- Exercise: Please format the data below as a numbered list with one line per item, skipping blank lines. Leave out the pictures.

◇ ◇ ◇ ◇ ◇

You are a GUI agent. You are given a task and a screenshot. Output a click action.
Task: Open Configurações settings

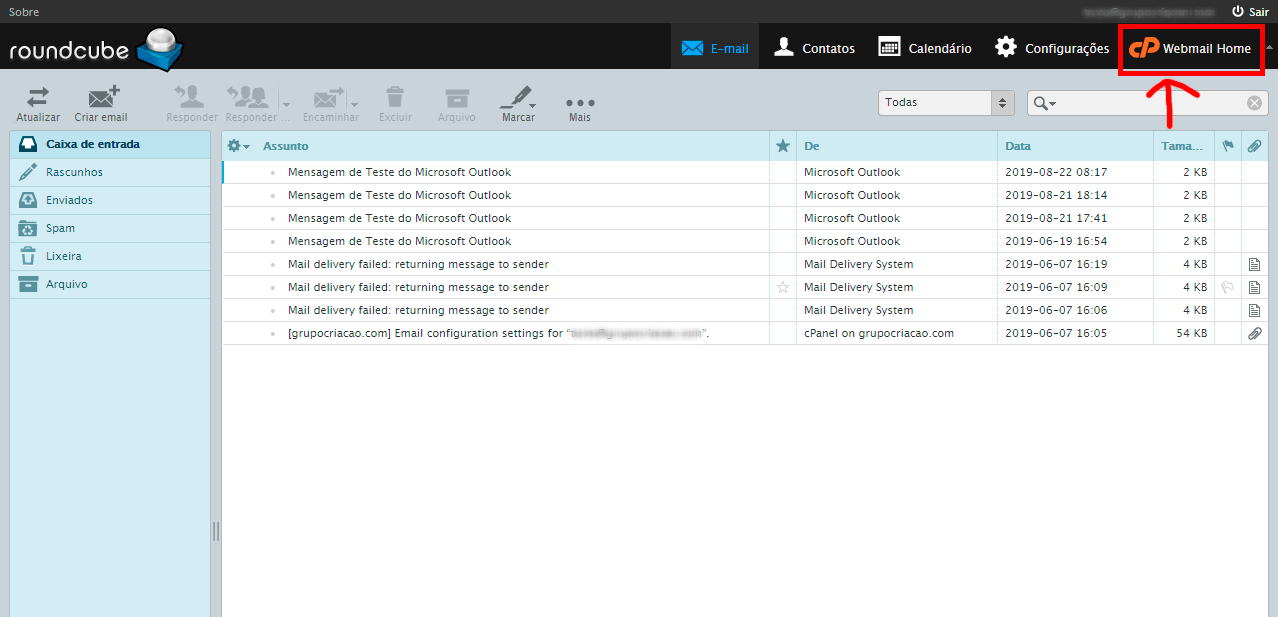[1051, 48]
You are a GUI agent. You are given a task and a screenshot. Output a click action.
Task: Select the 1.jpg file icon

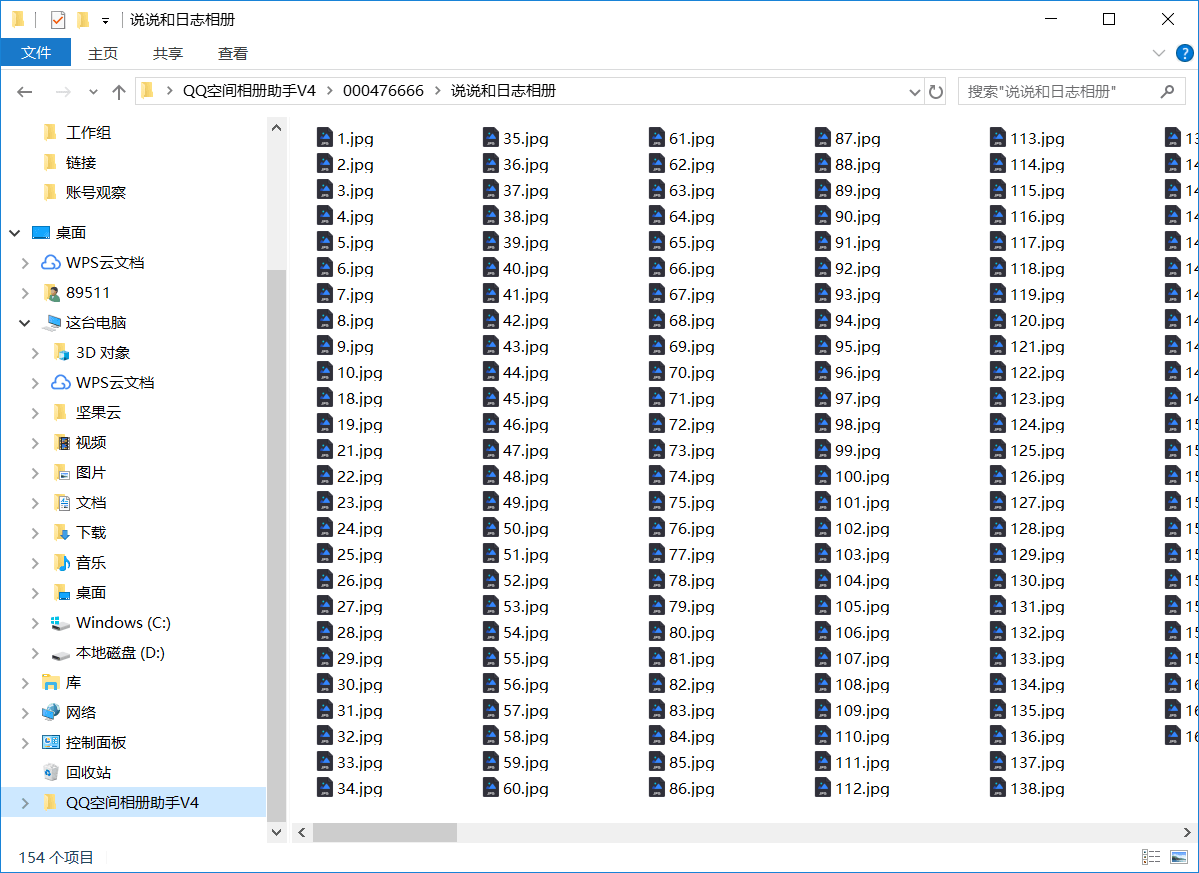point(325,138)
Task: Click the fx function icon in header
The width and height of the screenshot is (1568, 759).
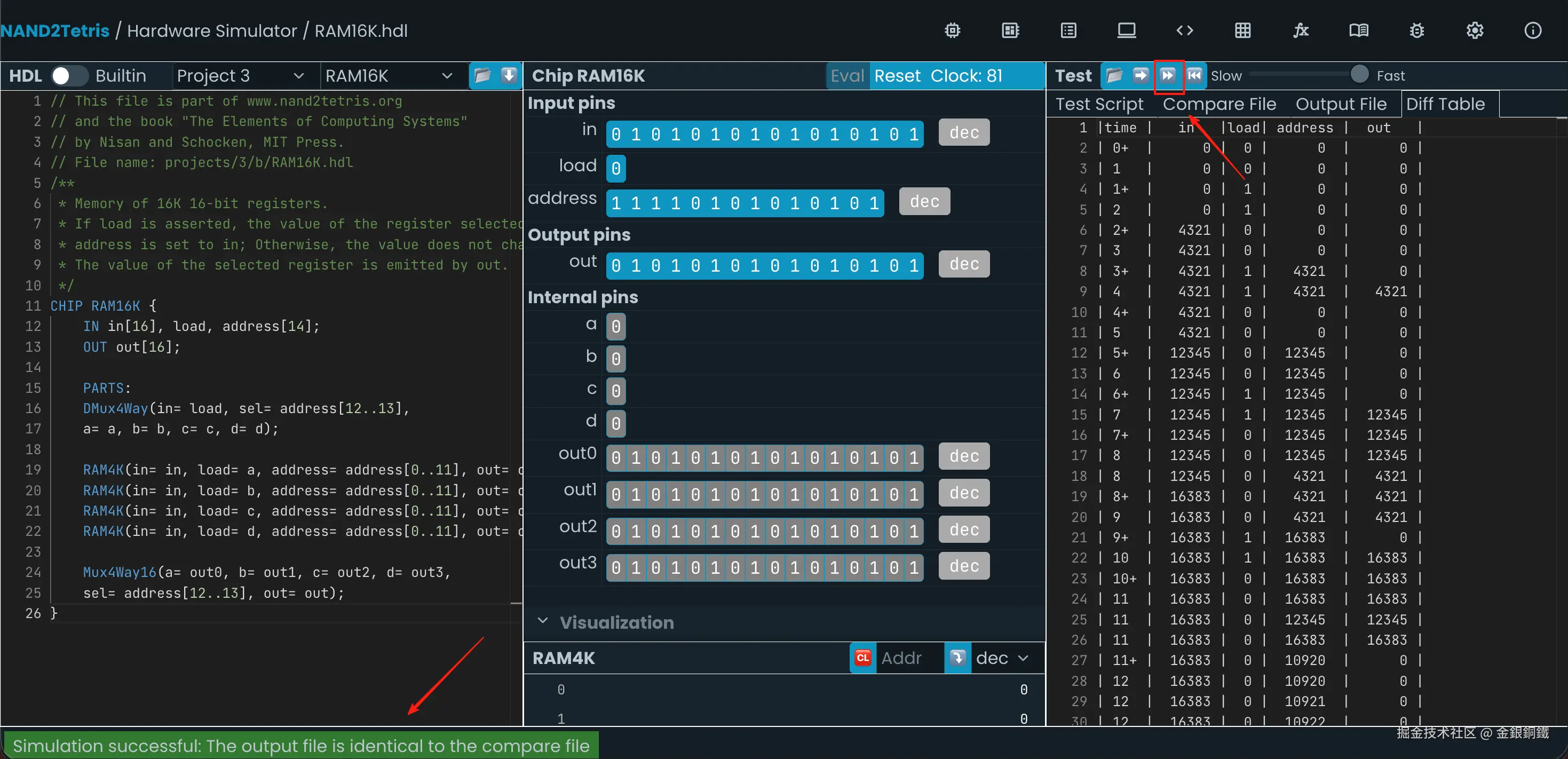Action: pos(1301,30)
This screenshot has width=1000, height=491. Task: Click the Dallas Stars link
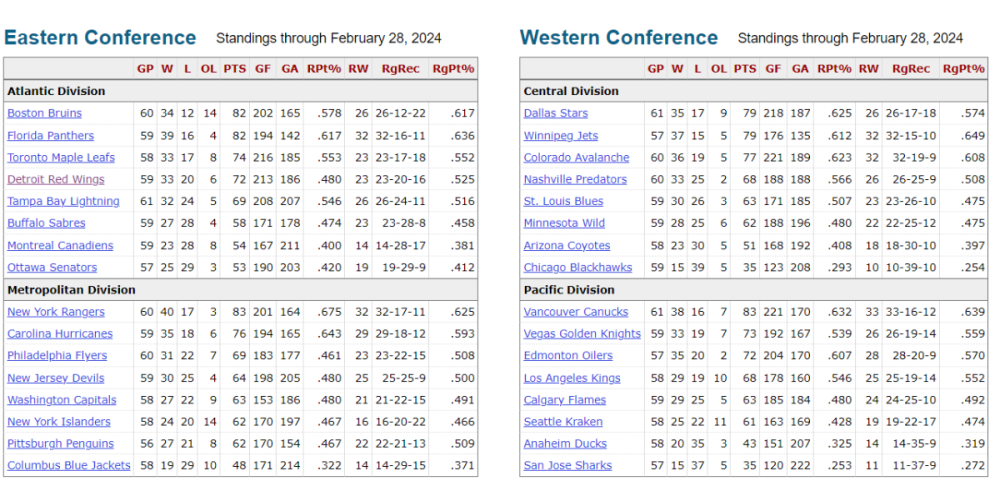point(556,114)

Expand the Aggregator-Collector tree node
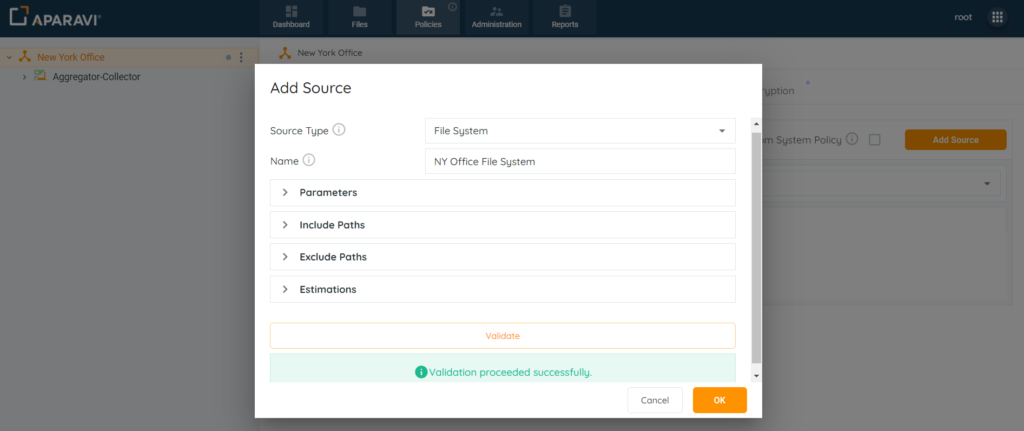[24, 77]
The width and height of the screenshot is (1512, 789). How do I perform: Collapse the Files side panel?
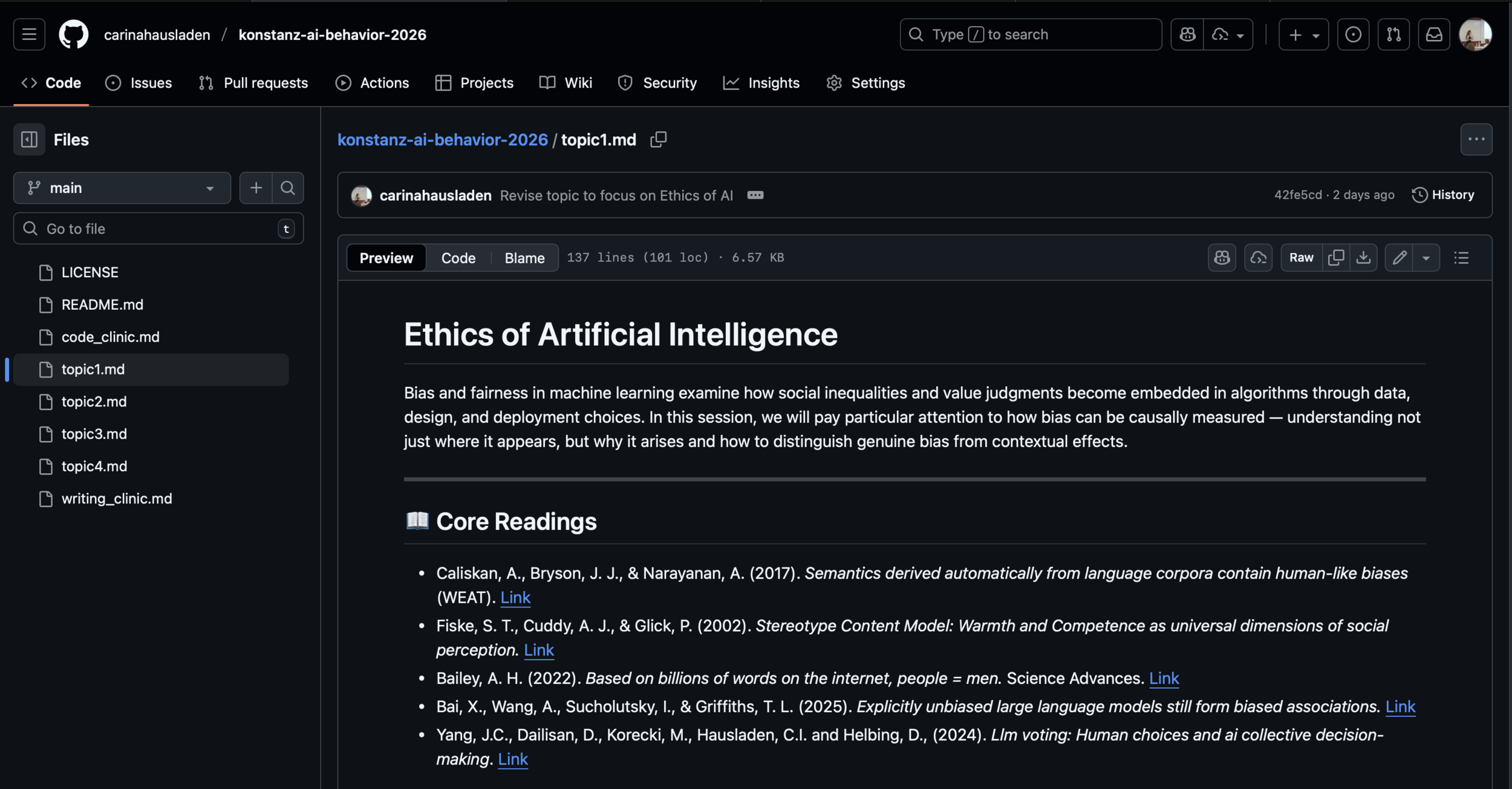click(29, 140)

◇ ◇ ◇ ◇ ◇

- Response to the task:
1. You are a GUI agent. You are given a task and a screenshot. Output a click action.
2. Task: Open Configurações settings
3. [1051, 48]
4. You are a GUI agent. You are given a task and a screenshot. Output a click action.
5. Task: Select the 1.jpg file icon
6. point(325,138)
7. Task: Click the fx function icon in header
8. The width and height of the screenshot is (1568, 759).
9. Action: pos(1301,30)
10. This screenshot has width=1000, height=491. Task: Click the Dallas Stars link
11. point(556,114)
12. Expand the Aggregator-Collector tree node
13. [24, 77]
14. The width and height of the screenshot is (1512, 789). How do I perform: Collapse the Files side panel?
15. click(29, 140)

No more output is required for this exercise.